For the historically erudite readers, the easiest way to describe what "Colored Sands" is as an album in terms of Gorguts is to say it is a fusion between the best aspects of "From Wisdom to Hate" and "Obscura" with a much better production job than either of those albums got. There's no denying the absence of Steeve Hurdle is apparent - many of the strange guitar noises and completely atonal melodies that characterized "Obscura" just aren't present on "Colored Sands", for better or worse. "Colored Sands" is not the revolutionary genre-redefining landmark that "Obscura" was, but it is a more polished (don't confuse this adjective with "compromising") album in terms of songwriting and production than any of the band's previous efforts.
So what does Gorguts really sound like? Good question, even a really experienced reviewer would have a difficult time building a description of their sound from scratch. Imagine aliens playing death metal underwater. Yeah, that's kind of what it sounds like. The music and production has an explosive and resonant quality that really highlights the album's dynamic qualities in a flattering way. As far as what "aliens" implies, I simply mean the instrumentation on this album is far, far outside of the death metal norm though it's not purely experimental in the same sense Negativa was, or Obscura was for its time. Gorguts is one of those many metal bands with a name that doesn't really reflect their music at all (apart from their first two albums). "Colored Sands" certainly doesn't sound "sick" or "gory" or "evil" in the traditional way death metal often aspires to sound. Instead it sounds foreboding, monolithic, chaotic, apocalyptic, agonizing and alien.

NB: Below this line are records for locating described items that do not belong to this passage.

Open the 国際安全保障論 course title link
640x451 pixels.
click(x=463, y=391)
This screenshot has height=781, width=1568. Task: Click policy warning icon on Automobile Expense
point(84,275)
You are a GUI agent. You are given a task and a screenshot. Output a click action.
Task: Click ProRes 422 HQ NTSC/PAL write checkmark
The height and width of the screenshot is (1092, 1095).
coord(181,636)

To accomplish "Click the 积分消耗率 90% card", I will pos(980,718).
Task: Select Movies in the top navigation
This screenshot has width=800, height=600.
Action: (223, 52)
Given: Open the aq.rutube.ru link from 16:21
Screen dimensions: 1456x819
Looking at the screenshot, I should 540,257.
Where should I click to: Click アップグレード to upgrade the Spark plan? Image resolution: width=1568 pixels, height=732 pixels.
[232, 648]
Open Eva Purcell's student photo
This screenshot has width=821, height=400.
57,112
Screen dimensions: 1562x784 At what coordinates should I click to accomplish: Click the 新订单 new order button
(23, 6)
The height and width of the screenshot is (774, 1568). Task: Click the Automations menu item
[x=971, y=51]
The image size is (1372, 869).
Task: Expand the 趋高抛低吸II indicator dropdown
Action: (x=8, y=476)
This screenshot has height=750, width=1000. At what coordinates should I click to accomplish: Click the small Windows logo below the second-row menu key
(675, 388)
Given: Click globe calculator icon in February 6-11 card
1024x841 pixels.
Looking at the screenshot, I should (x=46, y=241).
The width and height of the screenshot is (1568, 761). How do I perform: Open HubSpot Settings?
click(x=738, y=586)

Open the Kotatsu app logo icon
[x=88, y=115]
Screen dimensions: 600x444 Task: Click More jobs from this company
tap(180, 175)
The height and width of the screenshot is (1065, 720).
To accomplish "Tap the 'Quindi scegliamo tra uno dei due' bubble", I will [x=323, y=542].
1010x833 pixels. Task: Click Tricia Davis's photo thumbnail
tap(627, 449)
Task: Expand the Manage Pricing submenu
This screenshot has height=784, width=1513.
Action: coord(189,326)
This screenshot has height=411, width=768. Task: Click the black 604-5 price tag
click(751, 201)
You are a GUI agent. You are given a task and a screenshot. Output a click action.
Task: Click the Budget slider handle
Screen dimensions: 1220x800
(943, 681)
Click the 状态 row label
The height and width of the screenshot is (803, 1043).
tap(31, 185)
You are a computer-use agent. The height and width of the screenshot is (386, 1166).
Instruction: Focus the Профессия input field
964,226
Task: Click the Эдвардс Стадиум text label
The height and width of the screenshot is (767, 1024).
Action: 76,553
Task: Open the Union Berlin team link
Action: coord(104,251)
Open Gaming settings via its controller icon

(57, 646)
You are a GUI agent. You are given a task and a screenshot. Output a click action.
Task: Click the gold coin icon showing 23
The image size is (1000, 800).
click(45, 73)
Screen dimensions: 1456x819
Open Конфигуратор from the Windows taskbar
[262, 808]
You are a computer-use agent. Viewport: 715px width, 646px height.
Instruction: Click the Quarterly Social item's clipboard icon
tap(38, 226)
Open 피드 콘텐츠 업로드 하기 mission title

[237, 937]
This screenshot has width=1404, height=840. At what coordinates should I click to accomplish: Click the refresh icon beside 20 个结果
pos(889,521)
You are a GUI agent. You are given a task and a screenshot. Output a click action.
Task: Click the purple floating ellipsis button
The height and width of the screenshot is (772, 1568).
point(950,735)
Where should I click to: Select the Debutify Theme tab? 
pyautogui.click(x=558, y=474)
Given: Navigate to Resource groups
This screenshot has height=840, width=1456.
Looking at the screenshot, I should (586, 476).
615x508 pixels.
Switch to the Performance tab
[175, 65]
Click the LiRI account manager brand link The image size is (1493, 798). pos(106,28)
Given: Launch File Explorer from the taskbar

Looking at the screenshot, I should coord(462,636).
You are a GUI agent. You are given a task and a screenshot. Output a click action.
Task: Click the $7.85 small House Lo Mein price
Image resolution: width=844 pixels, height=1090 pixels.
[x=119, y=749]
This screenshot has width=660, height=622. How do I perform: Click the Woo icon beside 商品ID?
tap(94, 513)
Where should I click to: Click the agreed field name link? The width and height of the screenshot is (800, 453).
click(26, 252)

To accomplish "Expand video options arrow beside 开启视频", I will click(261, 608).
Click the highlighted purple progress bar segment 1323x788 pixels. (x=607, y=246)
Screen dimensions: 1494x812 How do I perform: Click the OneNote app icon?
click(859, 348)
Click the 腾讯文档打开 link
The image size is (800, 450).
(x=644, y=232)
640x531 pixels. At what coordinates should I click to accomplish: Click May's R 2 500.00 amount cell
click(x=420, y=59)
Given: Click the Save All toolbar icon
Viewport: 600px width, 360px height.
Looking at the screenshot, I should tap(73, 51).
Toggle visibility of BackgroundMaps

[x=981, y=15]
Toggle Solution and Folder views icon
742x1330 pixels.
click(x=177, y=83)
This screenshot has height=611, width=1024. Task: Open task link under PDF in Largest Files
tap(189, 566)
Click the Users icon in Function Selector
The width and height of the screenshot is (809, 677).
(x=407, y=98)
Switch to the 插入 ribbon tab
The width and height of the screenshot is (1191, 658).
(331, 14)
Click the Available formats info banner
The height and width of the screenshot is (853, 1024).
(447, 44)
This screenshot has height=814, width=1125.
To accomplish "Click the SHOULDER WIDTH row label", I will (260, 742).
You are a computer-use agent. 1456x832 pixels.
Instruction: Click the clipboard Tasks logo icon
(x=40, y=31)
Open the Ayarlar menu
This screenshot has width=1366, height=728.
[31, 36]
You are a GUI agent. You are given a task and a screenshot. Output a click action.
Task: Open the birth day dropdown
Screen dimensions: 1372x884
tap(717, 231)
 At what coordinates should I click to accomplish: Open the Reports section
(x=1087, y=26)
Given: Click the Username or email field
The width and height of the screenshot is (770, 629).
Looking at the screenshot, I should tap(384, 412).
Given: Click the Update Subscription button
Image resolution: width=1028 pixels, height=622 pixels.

Each song on "Colored Sands" does a good job of sounding relatively unique without being disjointed. There are slower songs like "Ocean of Wisdom" and "Absconders" that hearken back to tracks like "Clouded" (while being more enjoyable to listen to), there are faster, more chaotic numbers like "Enemies of Compassion" and "Forgotten Arrows", and there are songs that rely primarily on percussive force and a certain rhythmic pulse to drive forward, such as "Le Toit du Monde" and "Reduced to Silence". For an album that is over an hour in length (I tend to think the ideal length for a typical death metal record is about a half hour), "Colored Sands" offers enough variation that it is never monotonous, boring or pedantic, but all of the songs have a readily identifiable genetic identity suggesting they stem from the same source, that they are all pieces of the same puzzle, that they are all different facets of the same overarching and unifying idea. This album-wide synergy between the songs is something I've always placed a lot of importance on and "Colored Sands" does a great job of being a huge, epic and otherworldly experience as a whole. "The Battle of Chamdo" deserves praise not just for its careful placement in the very middle of the album, effectively separating the album into two acts, but also for its production value. Gorguts' earlier orchestral pieces were held back by their recordings - probably done with VSTs, MIDIs or keyboards of some sort - whereas on "Colored Sands", Lemay was able to hire and properly record a string quintet, and bring just enough of his classical influence into the album to give it a great sense of separation and serve as a beautiful counterpoint to the music surrounding each side of the track.
I have a very difficult time finding anything wrong with or poor about this album. Perhaps it is not as daring or revolutionary as "Obscura" was, and it certainly doesn't follow the path of instrumental experimentation that Steeve Hurdle was pursuing with Negativa, but it succeeds in every aspect that could have reasonably been expected from the efforts of Lemay and co. In fact, if we take off the rose-colored glasses through which we often revere "Obscura" and look at it from the perspective of someone who isn't a death metal historian or particularly enthralled by the bouncy, atonal and sometimes unintentionally silly-sounding guitarwork on the album, we might even conclude something more blasphemous than all of Incantation's albums combined: That "Colored Sands" is actually the best all-around album Gorguts has done in their entire career. I can see the keyboard inquisitors foaming at their mouths right now, formulating the logistics of my crucifixion at the stake of death metal doctrine - for how can something released in 2013 actually be better than an album fifteen years its senior with an untouchable reputation in the subculture? And yet that's exactly what I think Gorguts has done here, not on the same terms of course, but in terms of pure listenability; if we accept that the time for genre-redefining, earth-shattering experiments has largely passed and that our current age in death metal is largely characterized by the pursuit of some nebulous concept of musical perfection, then "Colored Sands" is the best album Gorguts has done.